*Quoted text:*
%%
The petition asks the EPA to require the upwind states to join them in an ozone transport region — which under the federal Clean Air Act would force actions to limit air pollution consistent with the efforts of the downwind states. Under that kind of pact, the Midwestern states would need to install what are known as best available control technologies to capture the emissions.

Besides Delaware the states petitioning for the controls are Connecticut, Maryland, Massachusetts, New Hampshire, New York, Rhode Island and Vermont. Markell said downwind states pay the price for the failure of other states to install necessary controls.

"While Delaware's in-state sources are well controlled with state-of-the-art technology, this is simply not true of our upwind neighbors," he said. "Delaware pays more for health care resulting from respiratory illnesses, and our industries are forced to do more than those in the states causing the pollution, and that's simply unfair."
%%
*Set task:*
Write the next few paragraphs of the article on the downwind states' ozone petition to the EPA, starting after its final sentence.

*Data provided:*
%%
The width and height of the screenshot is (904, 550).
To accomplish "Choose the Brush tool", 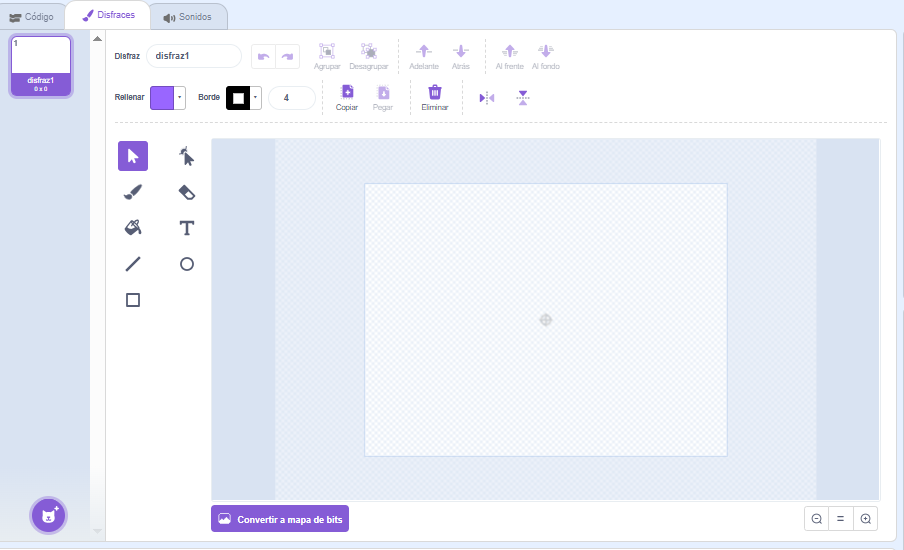I will point(133,192).
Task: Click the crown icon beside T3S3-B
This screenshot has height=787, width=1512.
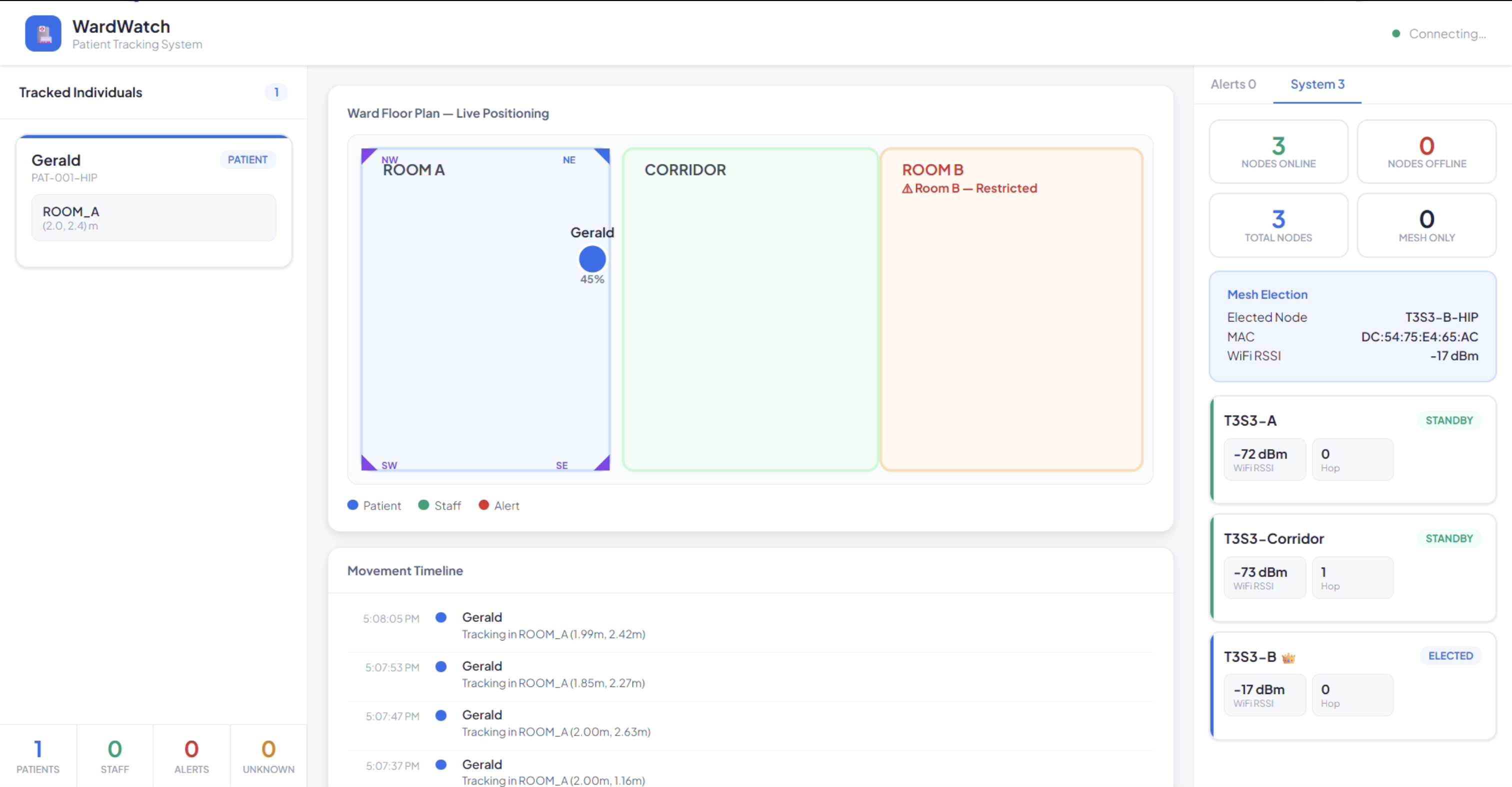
%%
*Task result:*
Delaware officials said that removing an additional ton of pollution in a downwind state, which has already removed most of these emissions, would cost $10,000 to $40,000 but that it would cost only $200 to $500 per ton in upwind states, "where even some basic control technologies have not been installed."

In a case being closely monitored by environmentalists and energy companies, the Supreme Court on Tuesday will consider the EPA rule that would have set limits on pollution from coal-fired power plants in 28 upwind states that directly affect air quality in other states.

An alliance of industry groups and 15 states, in addition to energy companies like Southern, Peabody Energy and American Electric Power challenged the rule, which as a result was never implemented. The U.S. Court of Appeals for the District of Columbia Circuit determined in August 2012 that the rule was invalid on multiple grounds.

A spokesman for Markell said the standards Delaware and other Northeastern states are proposing in the petition are more stringent than the EPA's cross-state rule.

"With a legal cloud hanging over the EPA's attempt to reduce interstate pollution, this petition could provide much-needed relief for breathers in the affected states," said Frank O'Donnell, president of environmental group Clean Air Watch.

Vickie Patton, general counsel for the Environmental Defense Fund, said it is also in the interest of the upwind states to install pollution controls.

"Cleaning up this harmful power-plant pollution will mean healthier, longer lives for children, families and communities across the Midwest and the millions of people afflicted in downwind states," she said.